— Okunacak metin —
◇ ◇ ◇

138- İsrail'in oğullarını büyük sudan geçirdik. Ardından kendilerine ait olan putlara ibadete kapanan bir millete geldiler. [israil'in oğulları] "Ey Musa! Onların kendileri için olan tanrıları gibi bize bir tanrı yap!" dediler [Musa] "Gerçekten siz, cahillik eden bir milletsiniz." dedi.

139- "kesinlikle bunların içinde bulundukları yıkıktır ve bulunmakta oldukları eylemleri batıldır [yalandır]"

140- "O, sizi alemlere [varlıklara] karşı üstün yapmışken, Allah'ın haricinde bir tanrı mı arayayım?" dedi

141- Hani Firavun'un ailesinden/halkından, sizi azabın kötüsüne sürüyor, oğullarınızı şiddetle öldürüyor ve kadınlarınızı hayatta bırakıyor iken, sizi kurtarmıştık. İşte bunda sizin için RAB'binizden çok büyük bir sınama vardır.

142- Musa'ya otuz gece söz vermiştik¹ ve onu [geceyi] on (gece) ile tamamladık. Böylece RAB'binin belirlediği vakti kırk gece olarak tamamlanmıştı. Musa, kardeşi Harun'a "Milletimin içinde benim yerime geç ve (milleti) düzelt-iyileştir. Bozgunculuk [terör, kaos] çıkaranların yoluna uyma!" dedi.

¹: "veadne=وعدنا" olarak da okunmuştur (kadı beydavi, Fahreddin Razi) çeviri buna göre yapıldı.

143- Musa belirlediğimiz vakte gelince ve RAB'bi onunla konuşunca "RAB'bim bana göster de sana bakayım." dedi. [RAB'bi] "Asla beni asla göremeyeceksin; fakat (şu) dağa bak . Eğer, kendi yerinde durabilirse beni göreceksin." dedi. Ardından [RAB'bi] dağa tecelli ettiği [açıkça göründüğü] zaman, onu [dağı] darmadağın, dümdüz etti ve Musa baygın bir halde düştü. Ayılınca "seni tenzih ederim, sana tevbe ettim ve ben inananların önderiyim¹" dedi.

¹: (müfredat : اول)

144- [RAB'bi] "Ey Musa! Kesinlikle ben, mesajlarımla ve konuşmamla seni bütün insanlara karşı özel olarak seçtim. O halde sana verdiğimi al ve şükredenlerden ol" dedi.

◇ ◇ ◇

— Sağlanan veriler —
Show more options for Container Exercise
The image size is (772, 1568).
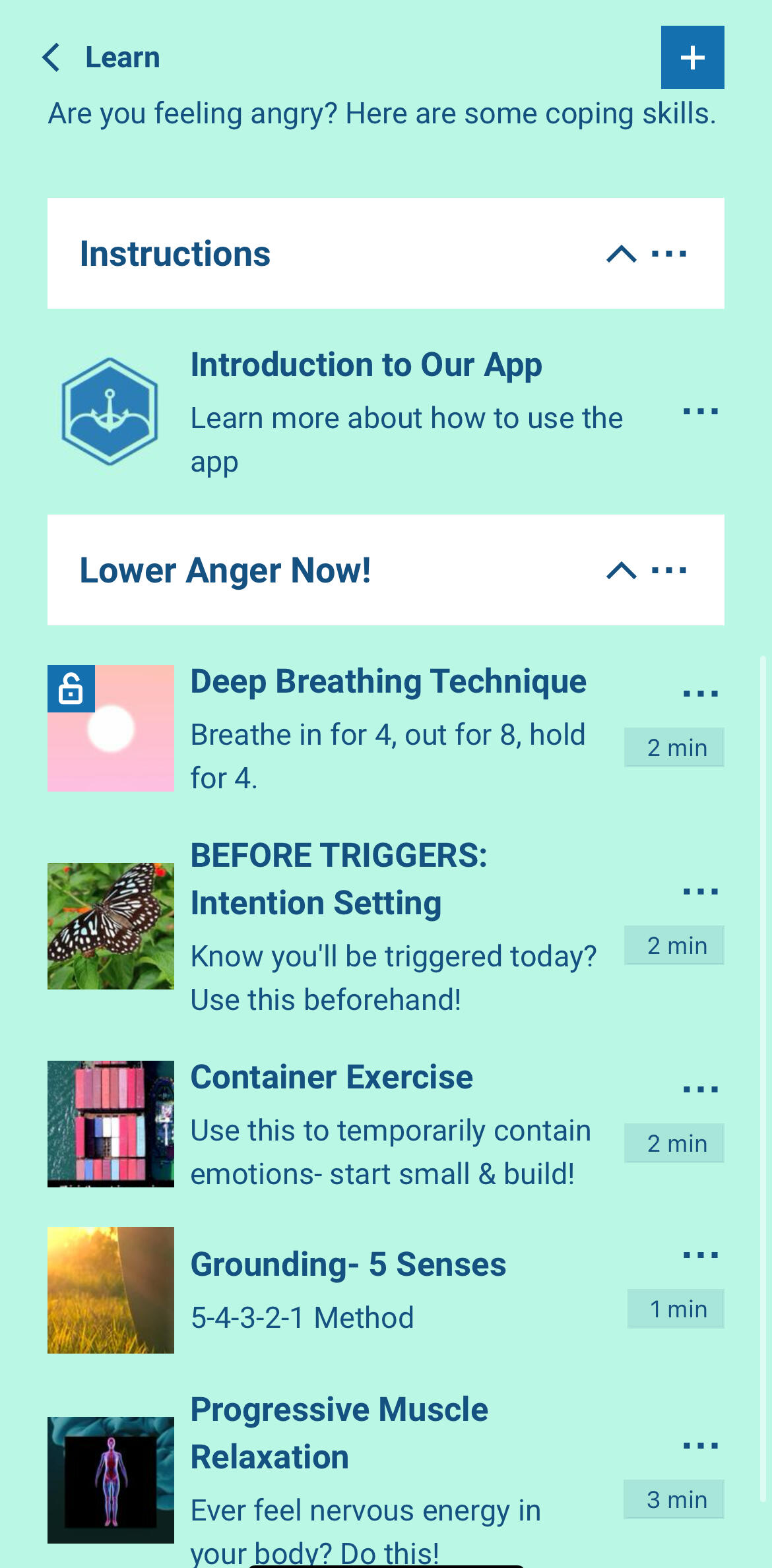[700, 1090]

◇ ◇ ◇

— Verilen görev —
Musa'yı anlatan ayet mealinin devamını yazın. Listeye ihtiyaç yoktur.

— Görevin çıktısı —
145- Kendisi çin, levhalara her şeyden bir öğüt ve her şey için bir açıklama yazdık. "O halde onları [levhaları] kuvvetle al ve milletine emir et ki onların en güzelini¹ alsınlar. Hadlerini aşanların yurdunu size göstereceğim."

¹: bu ifade tıpkı "o kimseler ki, sözü dinlemek isterler. Onun [sözün] en güzeline bağlı olurlar" (Zümer 18) ayeti gibidir.

Biz de, kur'an'ın bize verdiği tercihler hakkında tıpkı kısas meselesinde affetmek gibi, hükümlerin "en güzelini" almalıyız.

²: "dedik" sözü hazf edilmiştir (kurtubi)

146- Yerde [dünyada] haksız yere  büyüklenenleri ayetlerimden[mucizelerimden] geri çevireceğim. Her bir ayeti görseler onlara [ayetlere] inanmazlar. Rüşd'ün [olgunluğun] yolunu görseler, onu bir yol olarak tutmazlar; kurguların[yanlış bilgiden kaynaklı cehaletin] yolunu görseler, onu bir yol olarak tutarlar. İşte bu, onların ayetlerimizi [mucizelerimizi] yalanlamalarından¹ ve onlardan bihaber olmalarından dolayıdır.

¹: "Yalanlama"nın sadece sözle olmadığını unutmamak gerekir.

147- Ayetlerimizi [mucizelerimizi] ve ahiretin karşılaşmasını yalanlamış olanların eylemleri boşa çıkmıştır. Bulunmakta oldukları eylemlerinden başkasıyla mı cezalandırılıyorlar?

148- Musa'nın milleti, kendisinden sonra kendilerinin süs takılarından yapılmış, bir böğürmesi olan ceset bir buzağı edindiler. Onun [cesedin] kendilerine konuşmadığını ve herhangi bir yola iletmediğini hiç görmediler mi? Onu [Tanrı]¹ edindiler ve acımasızlardan oldular.

¹: "ittihaz=اتخاذ" fiili iki meful (nesne) alır (müfredat : أخذ) ayette ikinci meful olan "ilahen=إلها" kelimesi hazf edilmiştir.

149- Ellerinin içine düşürüldüğü [pişman oldukları]¹ ve kendilerinin yolu kaybetmiş olduklarını gördükleri zaman, "Şayet RAB'bimiz bize hiç merhamet etmez ve bağışlamazsa, mutlaka kaybedenlerden olacağız." dediler.

¹: bu ifade pişmanlık manasında bir deyim olarak kullanılır. (müfredat : سقط, Zamahşeri:keşşaf)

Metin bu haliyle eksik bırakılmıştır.